Stefanelo Botarga and Pickelhering: Fishy Italian and English Stage Clowns in Spain and Germany

Katritzky, M. A. (2018). Stefanelo Botarga and Pickelhering: Fishy Italian and English Stage Clowns in Spain and Germany. In: Kuepper, Joachim and Pawlita, Leonie eds. Theatre Cultures within Globalising Empires: Looking at Early Modern England and Spain. Berlin/Boston: Walter de Gruyter, pp. 15–39.

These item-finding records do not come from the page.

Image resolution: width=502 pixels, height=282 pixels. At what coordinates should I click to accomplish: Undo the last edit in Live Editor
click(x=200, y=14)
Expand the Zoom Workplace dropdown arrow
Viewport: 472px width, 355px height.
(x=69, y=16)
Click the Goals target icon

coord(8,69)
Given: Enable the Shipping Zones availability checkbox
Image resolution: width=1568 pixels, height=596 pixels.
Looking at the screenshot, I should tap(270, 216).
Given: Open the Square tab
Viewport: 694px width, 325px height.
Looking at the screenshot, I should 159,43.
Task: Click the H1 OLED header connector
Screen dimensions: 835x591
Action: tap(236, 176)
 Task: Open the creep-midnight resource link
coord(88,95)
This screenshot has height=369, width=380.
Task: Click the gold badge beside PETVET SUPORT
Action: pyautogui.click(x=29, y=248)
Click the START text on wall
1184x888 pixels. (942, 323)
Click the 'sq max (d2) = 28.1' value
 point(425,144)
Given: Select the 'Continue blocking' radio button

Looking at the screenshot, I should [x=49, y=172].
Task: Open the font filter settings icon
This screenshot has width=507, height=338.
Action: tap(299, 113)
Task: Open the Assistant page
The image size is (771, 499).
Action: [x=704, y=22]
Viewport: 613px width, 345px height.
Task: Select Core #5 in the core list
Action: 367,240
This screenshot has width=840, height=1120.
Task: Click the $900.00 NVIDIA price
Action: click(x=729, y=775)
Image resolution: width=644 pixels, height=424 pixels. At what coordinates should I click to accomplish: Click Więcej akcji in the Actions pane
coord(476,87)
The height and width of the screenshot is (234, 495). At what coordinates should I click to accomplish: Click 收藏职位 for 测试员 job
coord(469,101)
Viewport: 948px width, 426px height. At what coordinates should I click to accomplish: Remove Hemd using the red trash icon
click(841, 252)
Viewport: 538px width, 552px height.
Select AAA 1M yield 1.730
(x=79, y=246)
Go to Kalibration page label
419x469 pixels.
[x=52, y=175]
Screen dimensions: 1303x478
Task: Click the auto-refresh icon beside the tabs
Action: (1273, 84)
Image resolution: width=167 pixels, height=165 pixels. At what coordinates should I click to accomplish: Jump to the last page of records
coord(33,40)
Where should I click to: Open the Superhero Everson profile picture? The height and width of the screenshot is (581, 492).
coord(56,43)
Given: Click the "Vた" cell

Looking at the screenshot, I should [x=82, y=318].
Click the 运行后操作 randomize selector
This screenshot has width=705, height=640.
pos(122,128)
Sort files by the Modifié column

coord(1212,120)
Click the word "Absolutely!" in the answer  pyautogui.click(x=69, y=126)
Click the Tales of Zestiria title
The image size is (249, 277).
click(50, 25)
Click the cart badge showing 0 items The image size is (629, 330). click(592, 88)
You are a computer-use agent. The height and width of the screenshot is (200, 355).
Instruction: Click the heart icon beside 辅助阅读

DOI: https://doi.org/10.1515/9783110536881-002

Abstract

Fish represent one of the most significant of several shared themes in the stage names chosen by early modern Italian and English travelling players. The most celebrated fishy stage name of the commedia dell’arte, Stefanelo Botarga, refers to a mediterranean seafood speciality; Pickelherring, the most popular English stage clown in the early modern German-speaking regions, took his name from North Sea pickled herring. The impetus for these stage names clearly came neither directly nor solely from the fish itself. Rather than simply reflecting vague late medieval pan-European links between foolery and carnivalesque foods, early modern fishy stage names complicate culinary connotations with darker and more recent ethnographical and religious associations. Focusing on some of these associations, this paper suggests that the choice of fish featured in stage names reflected regional considerations of the players’ home and host nations, and that transnational perspectives are relevant to their understanding at many levels.